Potential complications can affect multiple organ systems and may include:

  • acute chest syndrome;
  • stroke and silent cerebral infarction;
  • anemia;
  • kidney disease;
  • pulmonary complications;
  • eye disease;
  • avascular necrosis and other bone problems;
  • leg ulcers;
  • priapism;
  • gallstones;
  • liver complications; and
  • other forms of organ damage.

Regular comprehensive care is therefore important even during periods when a person is not experiencing severe pain.

Mental health, education, employment, family support, reproductive planning, and transition from pediatric to adult care can also affect long-term health and quality of life.

The Bottom Line

A sickle cell crisis, also called a vaso-occlusive episode, can cause sudden and severe pain when the complex disease processes of SCD impair blood flow and injure tissues.

Acute treatment should be individualized and timely. Depending on severity and clinical circumstances, care may include pain medication, carefully selected supportive treatment, and evaluation for complications such as infection or acute chest syndrome.
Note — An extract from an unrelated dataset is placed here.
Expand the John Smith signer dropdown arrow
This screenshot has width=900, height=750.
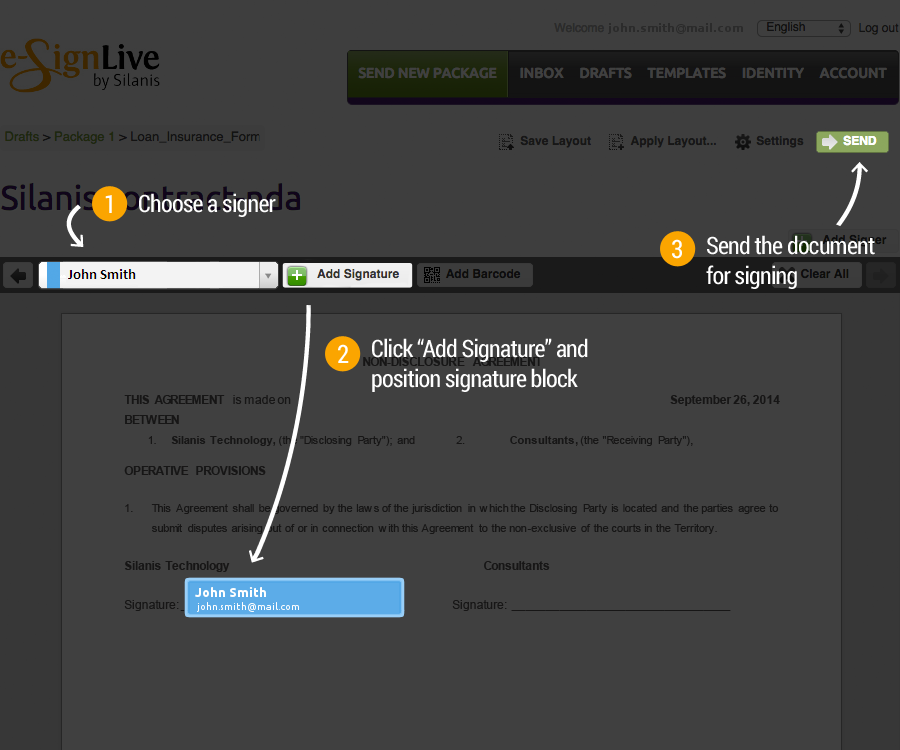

Long-term treatment has changed dramatically. Hydroxyurea remains a foundational therapy, while other disease-modifying treatments, transfusion strategies, stem cell transplantation, and gene therapy have expanded the options available to selected patients.

The most important distinction is between treating today’s crisis and reducing tomorrow’s risk. People living with SCD benefit from an individualized plan developed with a healthcare team experienced in the disease, including clear instructions for home treatment, emergency warning signs, and long-term disease-modifying care.

Anyone experiencing severe or unusual symptoms should seek appropriate medical evaluation rather than assuming every new symptom is an uncomplicated pain crisis.